• _PROBLEM STATEMENT_:
Put the lines from the start of the records through the line containing "pos(433,410)" into a numbered list, both ends included and blank lines omitted.

• _SUPPLIED DATA_:
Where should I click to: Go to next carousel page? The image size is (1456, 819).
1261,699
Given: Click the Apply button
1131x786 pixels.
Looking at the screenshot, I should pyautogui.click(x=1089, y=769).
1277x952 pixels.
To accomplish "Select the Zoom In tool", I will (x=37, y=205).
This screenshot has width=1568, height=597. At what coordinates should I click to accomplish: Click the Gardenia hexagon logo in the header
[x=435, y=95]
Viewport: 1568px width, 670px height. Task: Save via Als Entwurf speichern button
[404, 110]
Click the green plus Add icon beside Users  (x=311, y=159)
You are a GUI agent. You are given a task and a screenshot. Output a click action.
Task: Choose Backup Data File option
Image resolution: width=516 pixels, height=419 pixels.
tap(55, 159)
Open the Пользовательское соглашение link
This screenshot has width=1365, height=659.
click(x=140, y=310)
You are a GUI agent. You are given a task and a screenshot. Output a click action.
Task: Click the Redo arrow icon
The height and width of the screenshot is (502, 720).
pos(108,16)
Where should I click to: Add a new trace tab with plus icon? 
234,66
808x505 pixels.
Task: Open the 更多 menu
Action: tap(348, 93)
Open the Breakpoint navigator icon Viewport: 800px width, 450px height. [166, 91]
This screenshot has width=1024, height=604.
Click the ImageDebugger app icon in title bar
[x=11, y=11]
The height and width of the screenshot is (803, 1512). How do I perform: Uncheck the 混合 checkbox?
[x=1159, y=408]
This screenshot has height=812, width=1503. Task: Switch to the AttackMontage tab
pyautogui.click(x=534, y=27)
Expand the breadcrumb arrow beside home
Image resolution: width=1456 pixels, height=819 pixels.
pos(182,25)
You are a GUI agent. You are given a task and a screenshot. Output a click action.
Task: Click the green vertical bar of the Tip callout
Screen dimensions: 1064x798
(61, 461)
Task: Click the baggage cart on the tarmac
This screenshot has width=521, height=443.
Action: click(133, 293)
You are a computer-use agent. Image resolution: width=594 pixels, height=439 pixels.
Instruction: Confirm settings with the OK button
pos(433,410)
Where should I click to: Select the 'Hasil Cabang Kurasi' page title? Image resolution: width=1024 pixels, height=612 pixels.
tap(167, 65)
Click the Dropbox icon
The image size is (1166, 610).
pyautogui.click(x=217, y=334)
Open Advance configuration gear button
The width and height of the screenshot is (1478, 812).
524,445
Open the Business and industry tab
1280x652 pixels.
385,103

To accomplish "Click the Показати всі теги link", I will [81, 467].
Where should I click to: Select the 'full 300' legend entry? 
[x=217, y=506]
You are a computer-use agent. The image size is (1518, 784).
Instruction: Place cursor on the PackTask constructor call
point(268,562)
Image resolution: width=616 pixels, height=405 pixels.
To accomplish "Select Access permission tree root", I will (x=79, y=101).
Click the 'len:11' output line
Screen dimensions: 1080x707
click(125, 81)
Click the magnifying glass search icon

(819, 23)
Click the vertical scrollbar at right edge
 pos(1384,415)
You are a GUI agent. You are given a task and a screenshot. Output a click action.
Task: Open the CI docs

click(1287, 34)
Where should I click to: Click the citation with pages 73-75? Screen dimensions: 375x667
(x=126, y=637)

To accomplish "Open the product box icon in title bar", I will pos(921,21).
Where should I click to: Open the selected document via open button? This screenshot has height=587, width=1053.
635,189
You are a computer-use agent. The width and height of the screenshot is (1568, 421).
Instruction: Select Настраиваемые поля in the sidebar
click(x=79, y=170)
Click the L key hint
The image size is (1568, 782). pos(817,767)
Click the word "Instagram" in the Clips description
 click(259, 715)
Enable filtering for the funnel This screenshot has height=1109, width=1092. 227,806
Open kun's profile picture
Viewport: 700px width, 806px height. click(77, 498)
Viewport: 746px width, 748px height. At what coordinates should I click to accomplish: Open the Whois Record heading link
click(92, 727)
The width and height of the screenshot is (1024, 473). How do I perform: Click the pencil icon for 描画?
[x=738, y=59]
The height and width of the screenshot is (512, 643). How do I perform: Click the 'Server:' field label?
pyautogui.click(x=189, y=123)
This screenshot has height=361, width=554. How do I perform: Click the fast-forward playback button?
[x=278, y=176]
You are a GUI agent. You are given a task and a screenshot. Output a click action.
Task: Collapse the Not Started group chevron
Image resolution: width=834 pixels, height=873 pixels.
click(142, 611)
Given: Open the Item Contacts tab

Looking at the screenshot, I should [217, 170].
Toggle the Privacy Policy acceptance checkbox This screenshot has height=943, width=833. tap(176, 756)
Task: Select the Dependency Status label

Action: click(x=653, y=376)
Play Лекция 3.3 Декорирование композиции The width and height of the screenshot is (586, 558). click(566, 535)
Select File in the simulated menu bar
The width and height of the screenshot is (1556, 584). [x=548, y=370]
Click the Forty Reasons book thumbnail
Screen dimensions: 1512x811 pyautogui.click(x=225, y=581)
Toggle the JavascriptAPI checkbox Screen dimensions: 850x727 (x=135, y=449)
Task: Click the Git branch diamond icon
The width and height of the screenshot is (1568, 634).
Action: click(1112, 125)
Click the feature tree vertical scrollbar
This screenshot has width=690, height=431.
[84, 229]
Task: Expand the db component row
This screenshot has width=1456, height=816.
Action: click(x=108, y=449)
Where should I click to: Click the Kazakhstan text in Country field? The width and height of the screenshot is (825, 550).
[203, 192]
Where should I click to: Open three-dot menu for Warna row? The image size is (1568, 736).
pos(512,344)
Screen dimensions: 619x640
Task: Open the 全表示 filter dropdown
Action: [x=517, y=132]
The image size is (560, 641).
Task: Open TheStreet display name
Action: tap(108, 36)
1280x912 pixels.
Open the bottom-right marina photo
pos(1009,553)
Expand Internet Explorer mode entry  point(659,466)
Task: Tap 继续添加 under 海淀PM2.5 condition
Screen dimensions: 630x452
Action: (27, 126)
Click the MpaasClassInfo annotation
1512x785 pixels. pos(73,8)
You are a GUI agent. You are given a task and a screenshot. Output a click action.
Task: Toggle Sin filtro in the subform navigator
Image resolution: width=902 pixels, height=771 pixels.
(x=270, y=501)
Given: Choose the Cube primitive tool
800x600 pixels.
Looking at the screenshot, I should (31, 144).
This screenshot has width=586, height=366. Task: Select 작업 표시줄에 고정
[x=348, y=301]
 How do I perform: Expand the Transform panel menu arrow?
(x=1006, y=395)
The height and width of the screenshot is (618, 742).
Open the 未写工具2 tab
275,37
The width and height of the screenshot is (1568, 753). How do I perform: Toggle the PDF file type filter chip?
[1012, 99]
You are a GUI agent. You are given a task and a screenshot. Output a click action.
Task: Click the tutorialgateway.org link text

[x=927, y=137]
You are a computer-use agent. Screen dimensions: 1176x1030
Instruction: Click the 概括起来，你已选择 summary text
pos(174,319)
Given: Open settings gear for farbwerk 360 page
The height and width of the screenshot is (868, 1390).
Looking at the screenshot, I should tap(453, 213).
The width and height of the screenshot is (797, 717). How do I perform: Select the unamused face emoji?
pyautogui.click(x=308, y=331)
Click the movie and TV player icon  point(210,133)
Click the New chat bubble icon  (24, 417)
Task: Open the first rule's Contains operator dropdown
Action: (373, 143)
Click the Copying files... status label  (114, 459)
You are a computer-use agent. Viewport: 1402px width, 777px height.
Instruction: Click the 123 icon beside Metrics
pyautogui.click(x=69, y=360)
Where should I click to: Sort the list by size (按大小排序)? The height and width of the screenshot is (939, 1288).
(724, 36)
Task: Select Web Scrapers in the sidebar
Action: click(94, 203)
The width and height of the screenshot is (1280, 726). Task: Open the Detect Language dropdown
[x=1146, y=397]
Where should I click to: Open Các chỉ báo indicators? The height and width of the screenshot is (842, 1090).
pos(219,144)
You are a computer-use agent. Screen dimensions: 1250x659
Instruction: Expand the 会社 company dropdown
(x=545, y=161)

• _RIGHT ANSWER_:
1. Where should I click to: Go to next carousel page? The image size is (1456, 819).
2. 1261,699
3. Given: Click the Apply button
4. 1131x786 pixels.
5. Looking at the screenshot, I should pyautogui.click(x=1089, y=769).
6. 1277x952 pixels.
7. To accomplish "Select the Zoom In tool", I will (x=37, y=205).
8. This screenshot has width=1568, height=597. At what coordinates should I click to accomplish: Click the Gardenia hexagon logo in the header
9. [x=435, y=95]
10. Viewport: 1568px width, 670px height. Task: Save via Als Entwurf speichern button
11. [404, 110]
12. Click the green plus Add icon beside Users  (x=311, y=159)
13. You are a GUI agent. You are given a task and a screenshot. Output a click action.
14. Task: Choose Backup Data File option
15. Image resolution: width=516 pixels, height=419 pixels.
16. tap(55, 159)
17. Open the Пользовательское соглашение link
18. This screenshot has width=1365, height=659.
19. click(x=140, y=310)
20. You are a GUI agent. You are given a task and a screenshot. Output a click action.
21. Task: Click the Redo arrow icon
22. The height and width of the screenshot is (502, 720).
23. pos(108,16)
24. Where should I click to: Add a new trace tab with plus icon? 
25. 234,66
26. 808x505 pixels.
27. Task: Open the 更多 menu
28. Action: tap(348, 93)
29. Open the Breakpoint navigator icon Viewport: 800px width, 450px height. [166, 91]
30. This screenshot has width=1024, height=604.
31. Click the ImageDebugger app icon in title bar
32. [x=11, y=11]
33. The height and width of the screenshot is (803, 1512). How do I perform: Uncheck the 混合 checkbox?
34. [x=1159, y=408]
35. This screenshot has height=812, width=1503. Task: Switch to the AttackMontage tab
36. pyautogui.click(x=534, y=27)
37. Expand the breadcrumb arrow beside home
38. Image resolution: width=1456 pixels, height=819 pixels.
39. pos(182,25)
40. You are a GUI agent. You are given a task and a screenshot. Output a click action.
41. Task: Click the green vertical bar of the Tip callout
42. Screen dimensions: 1064x798
43. (61, 461)
44. Task: Click the baggage cart on the tarmac
45. This screenshot has width=521, height=443.
46. Action: click(133, 293)
47. You are a computer-use agent. Image resolution: width=594 pixels, height=439 pixels.
48. Instruction: Confirm settings with the OK button
49. pos(433,410)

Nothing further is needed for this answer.